[Information shown]
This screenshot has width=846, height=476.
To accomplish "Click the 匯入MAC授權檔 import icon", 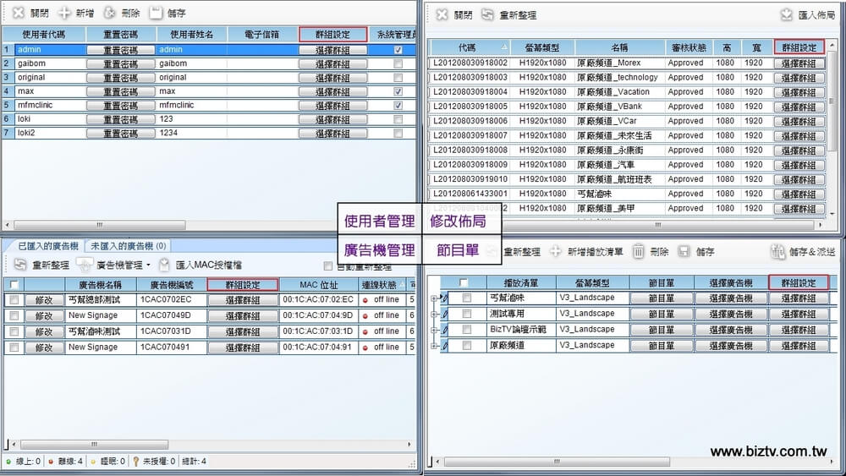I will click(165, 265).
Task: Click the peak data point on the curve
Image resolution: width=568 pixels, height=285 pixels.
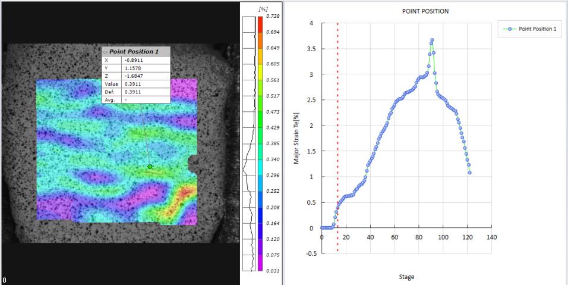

---

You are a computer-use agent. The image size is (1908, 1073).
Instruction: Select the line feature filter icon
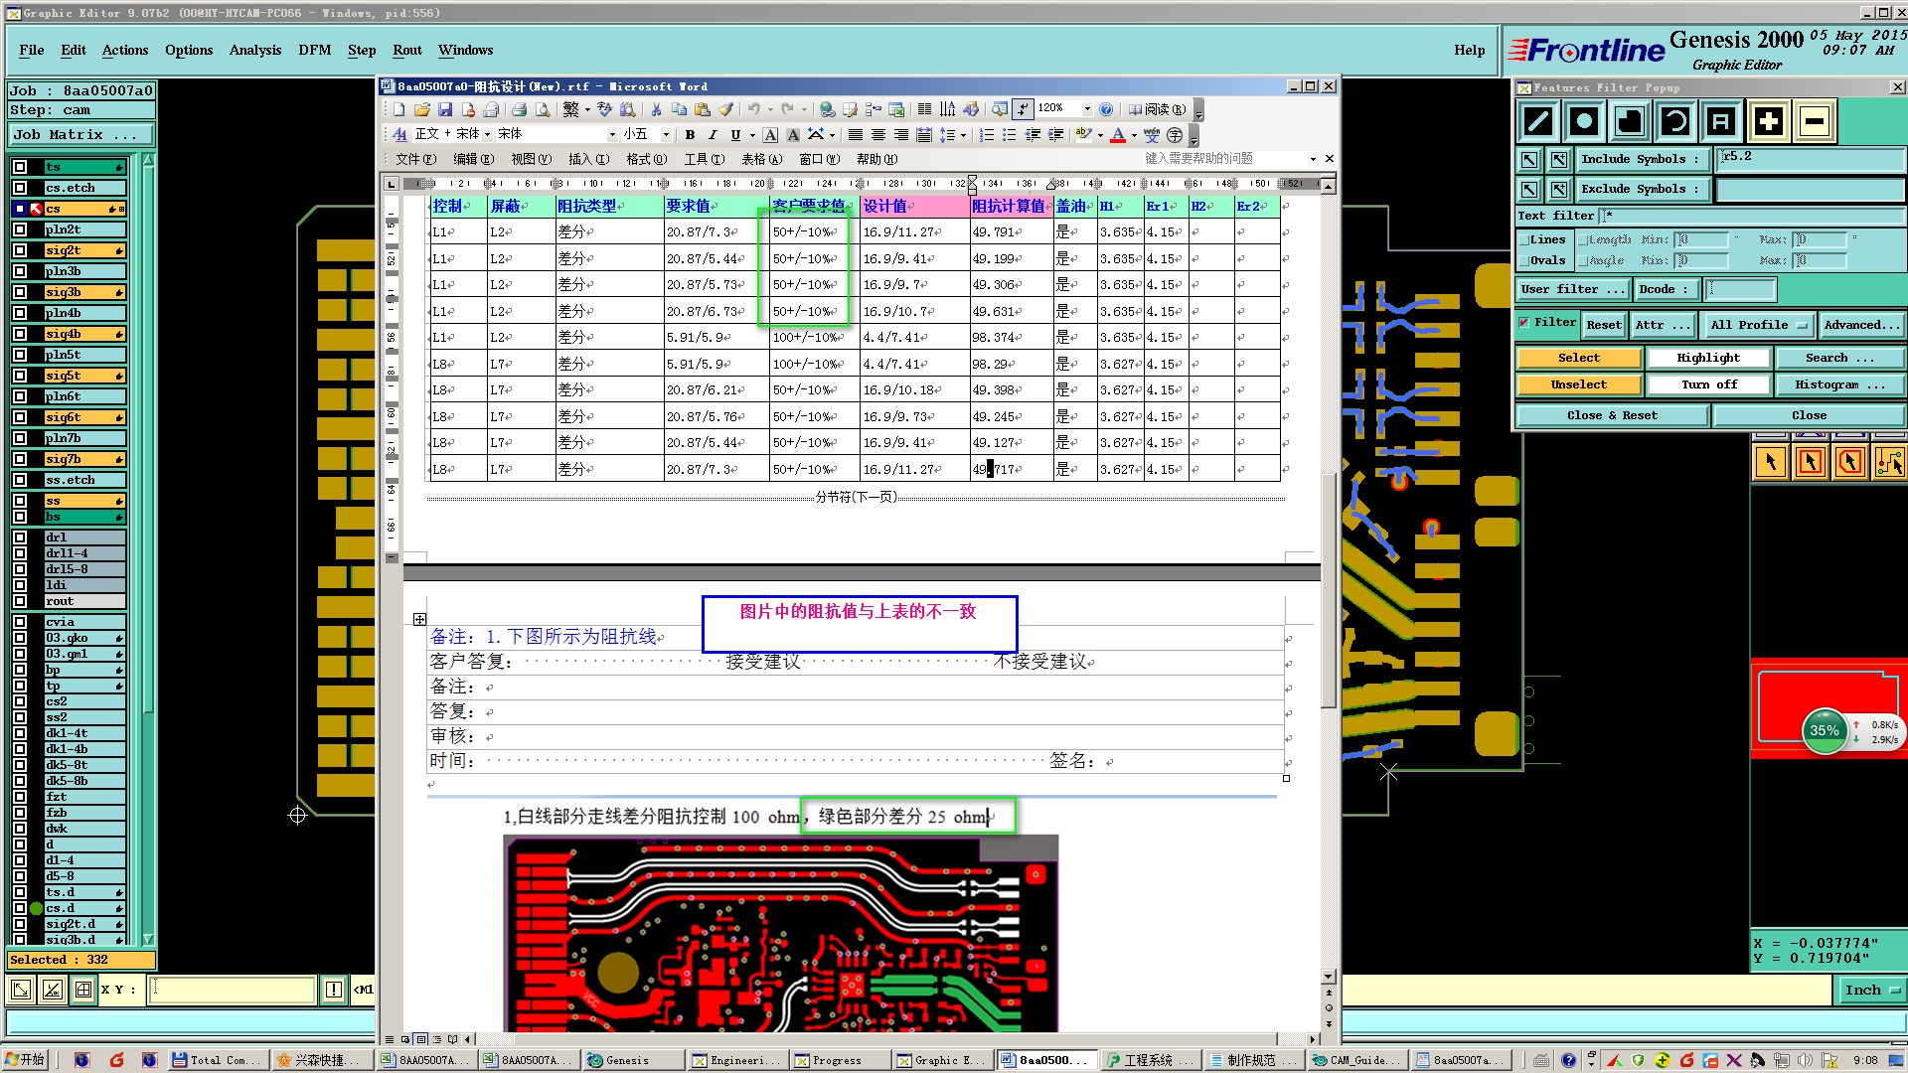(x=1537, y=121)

==

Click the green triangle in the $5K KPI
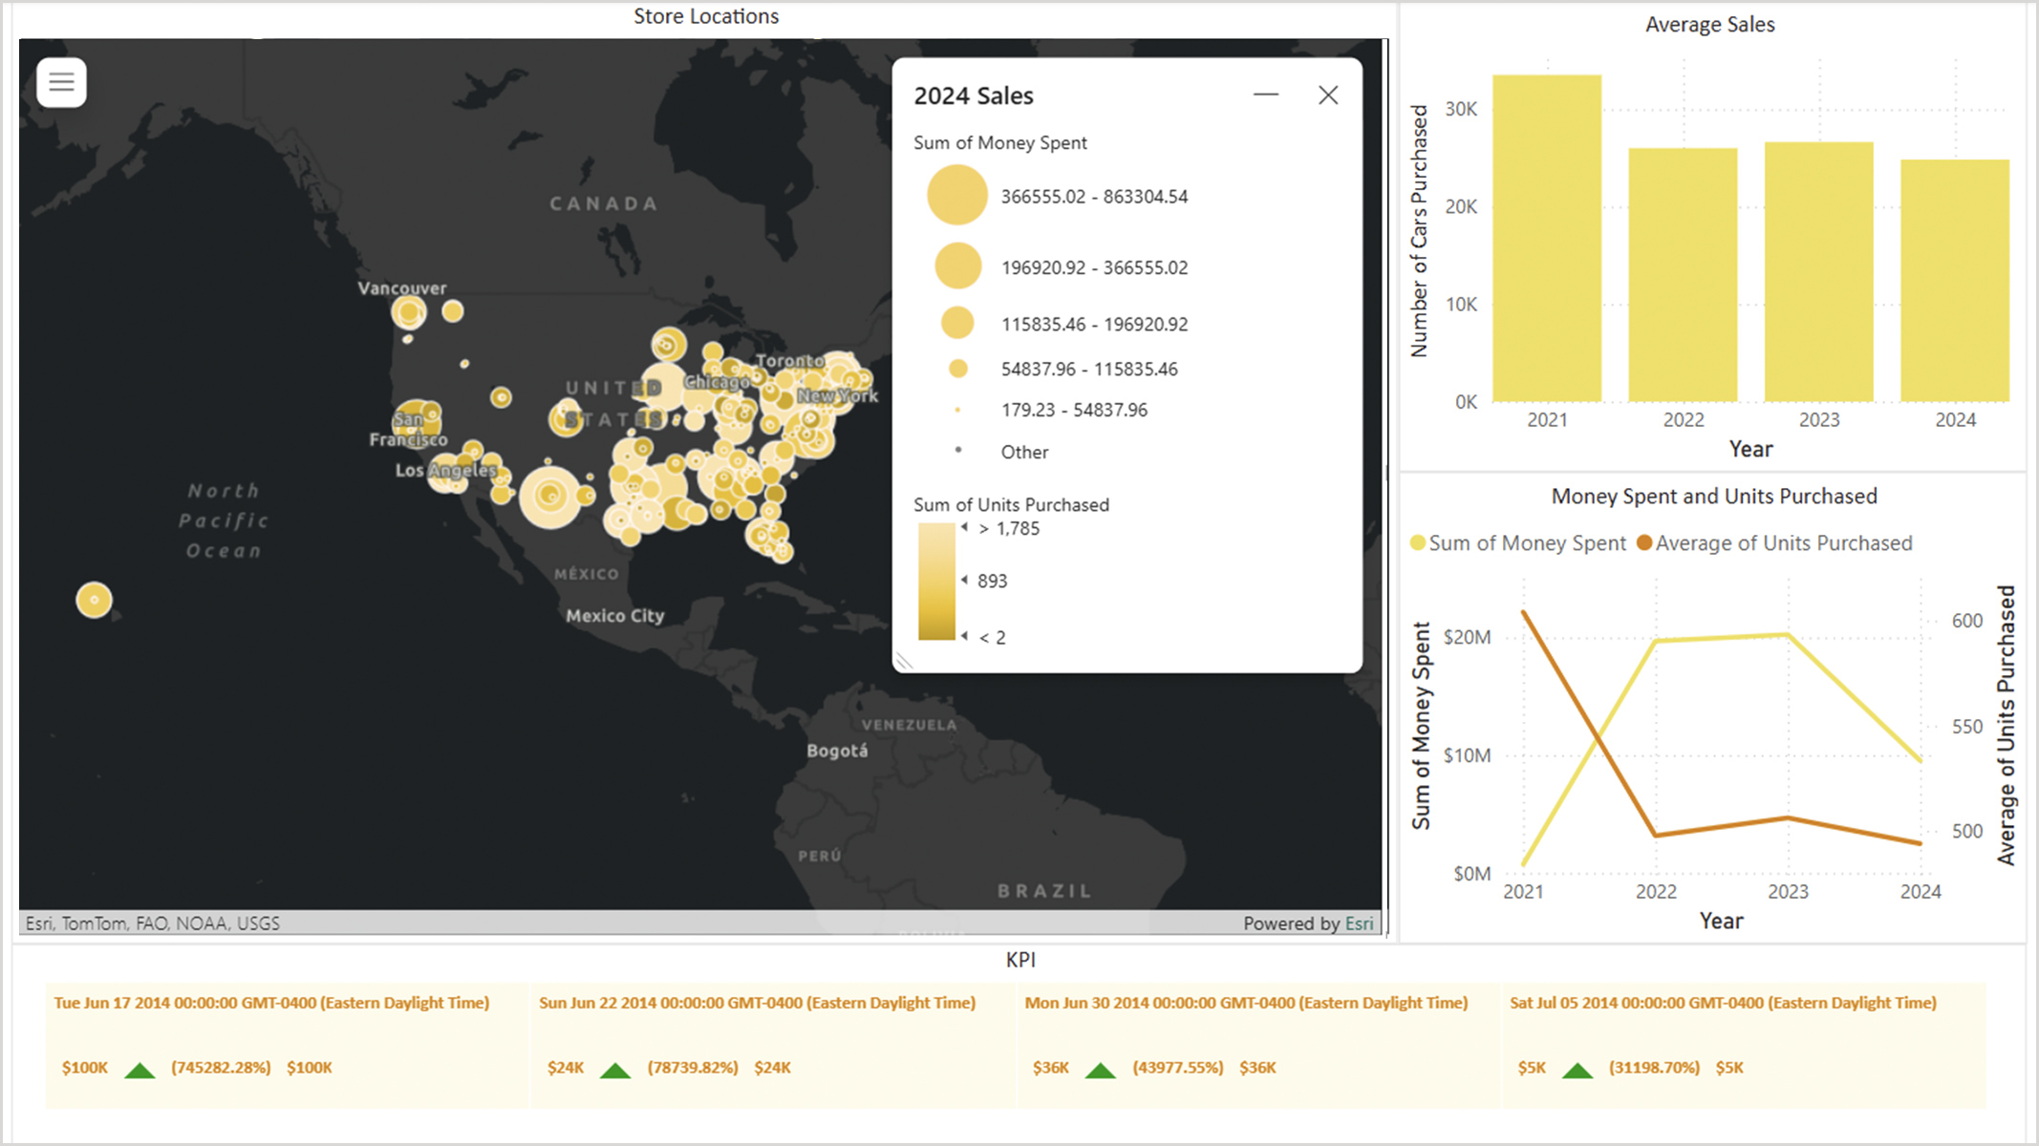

[Requirement] Shift every coordinate in the answers by 118 and rewrite the part that opens with the line containing "You are a computer-use" and closes with the line containing "(x=1537, y=121)", keeping the requests in place. Reproduce only those lines, without the pictures.

[The answer]
You are a computer-use agent. The image size is (1908, 1073).
Instruction: Select the line feature filter icon
(x=1655, y=239)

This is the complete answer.